▶ TASK GOAL:
Rewrite the stretch from the line containing "Where should I" through the end of the records, requests included, offsetting every coordinate in the answers by +145. Leave the pictures out.

▶ RECORD SET:
[BEGIN]

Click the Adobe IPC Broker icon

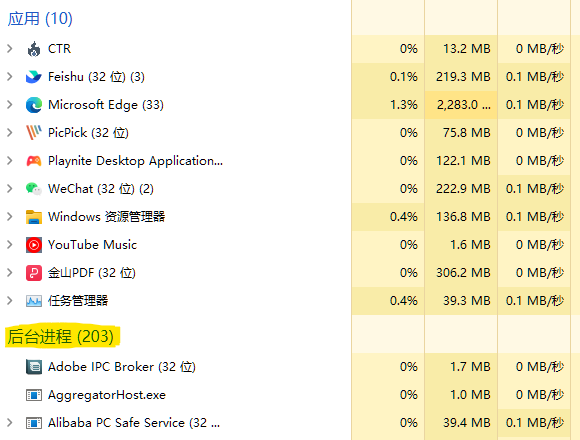coord(34,367)
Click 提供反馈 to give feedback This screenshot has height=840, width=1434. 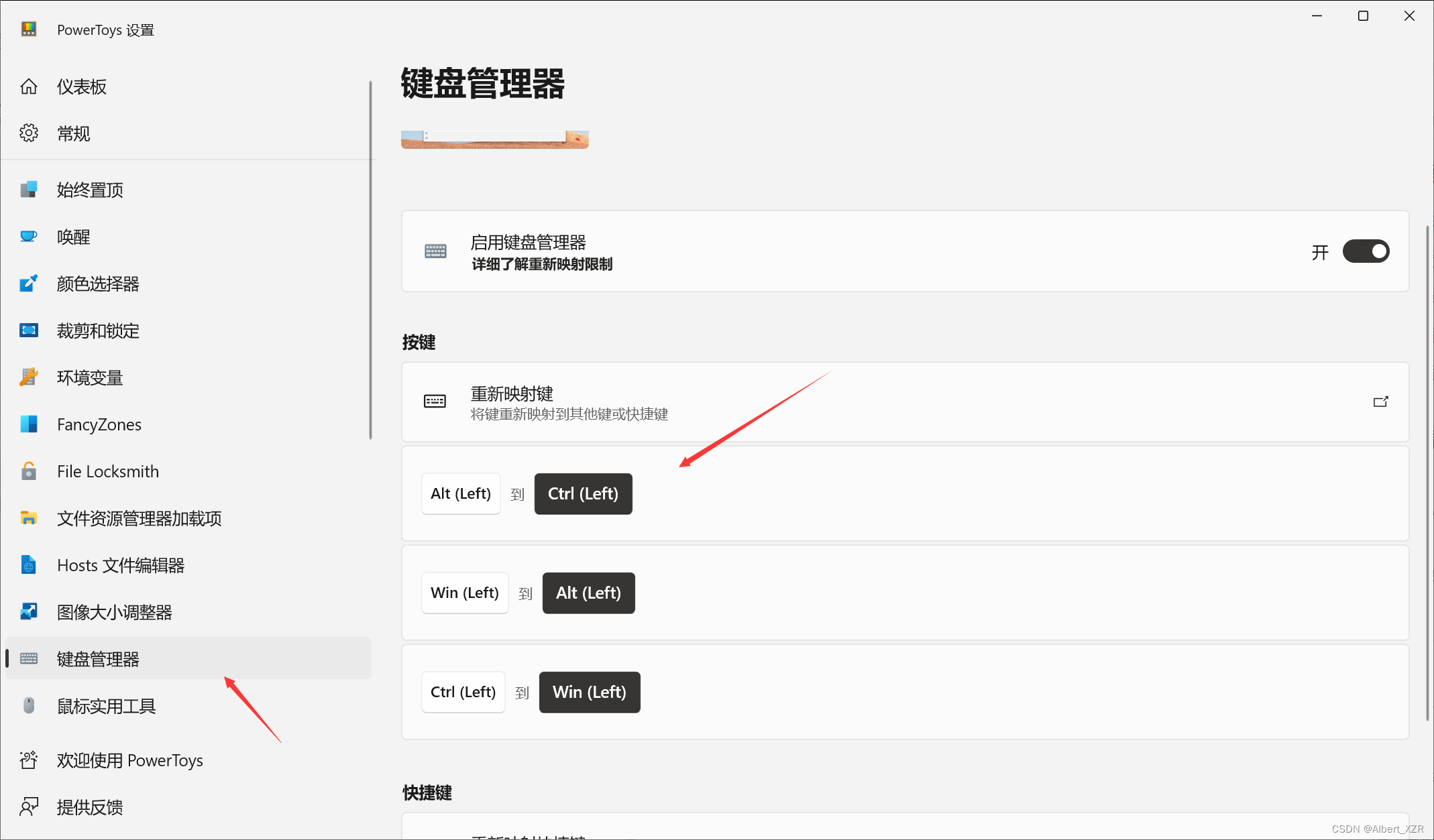(x=90, y=806)
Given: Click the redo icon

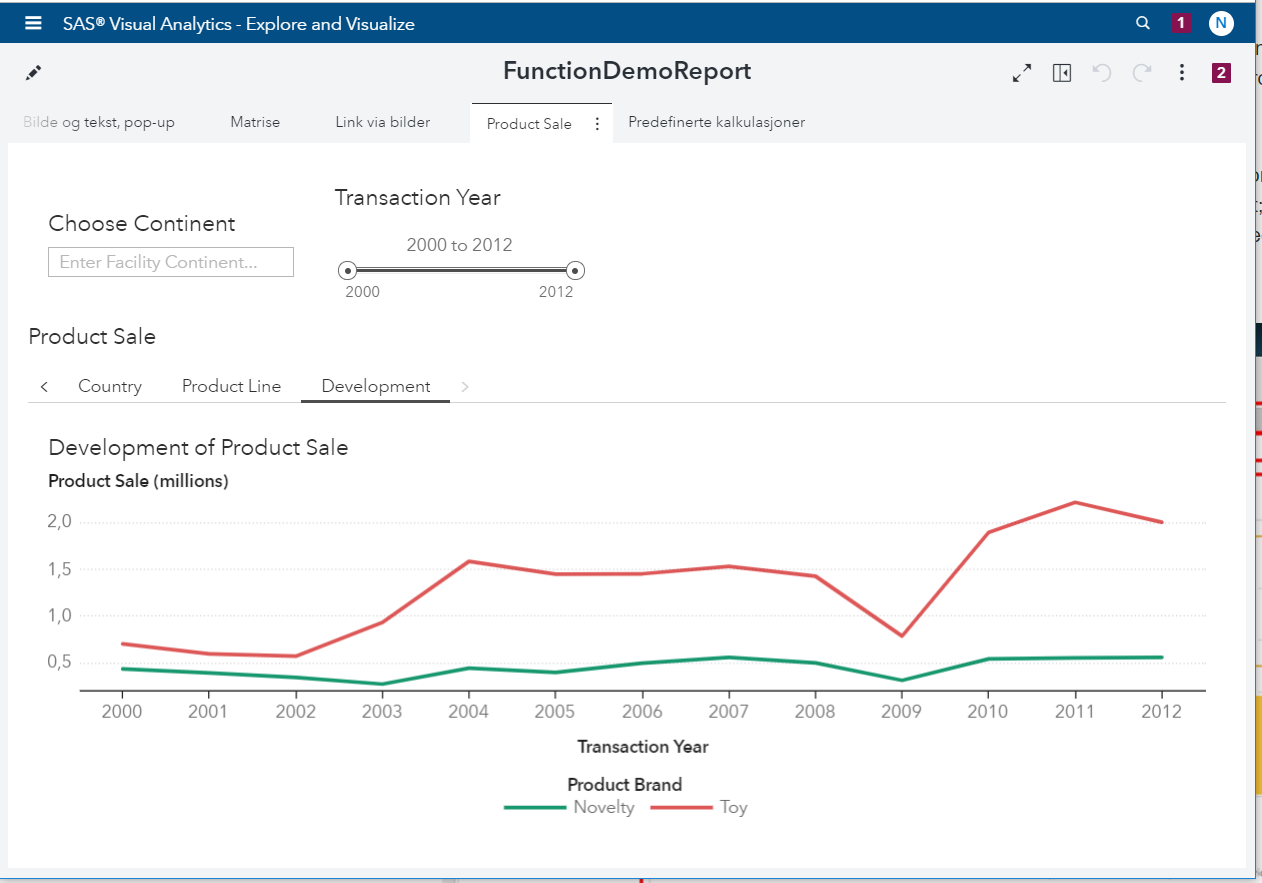Looking at the screenshot, I should pyautogui.click(x=1141, y=72).
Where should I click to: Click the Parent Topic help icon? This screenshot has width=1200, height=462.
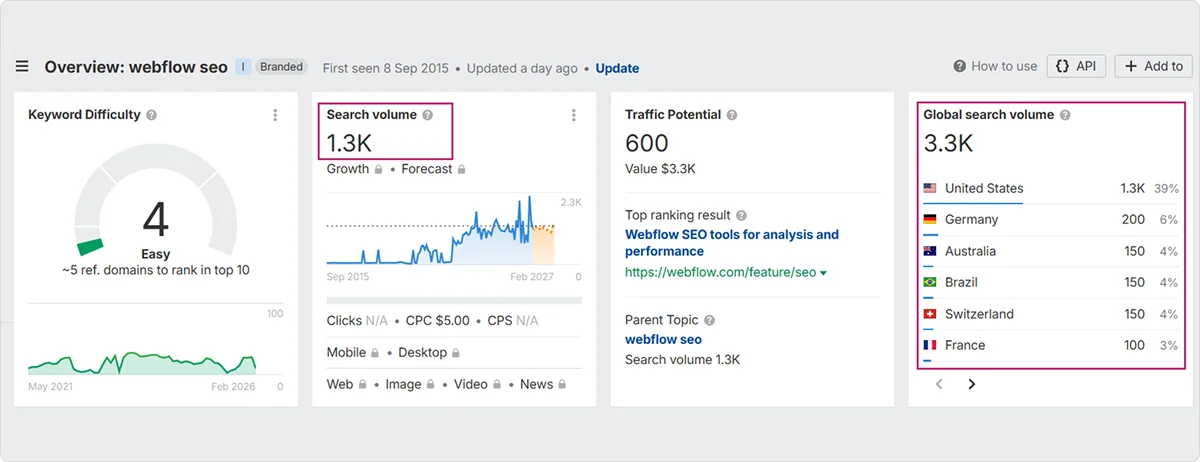click(710, 321)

[END]

▶ IN RESPONSE:
Where should I click to: Click the Parent Topic help icon? This screenshot has width=1200, height=462.
click(855, 466)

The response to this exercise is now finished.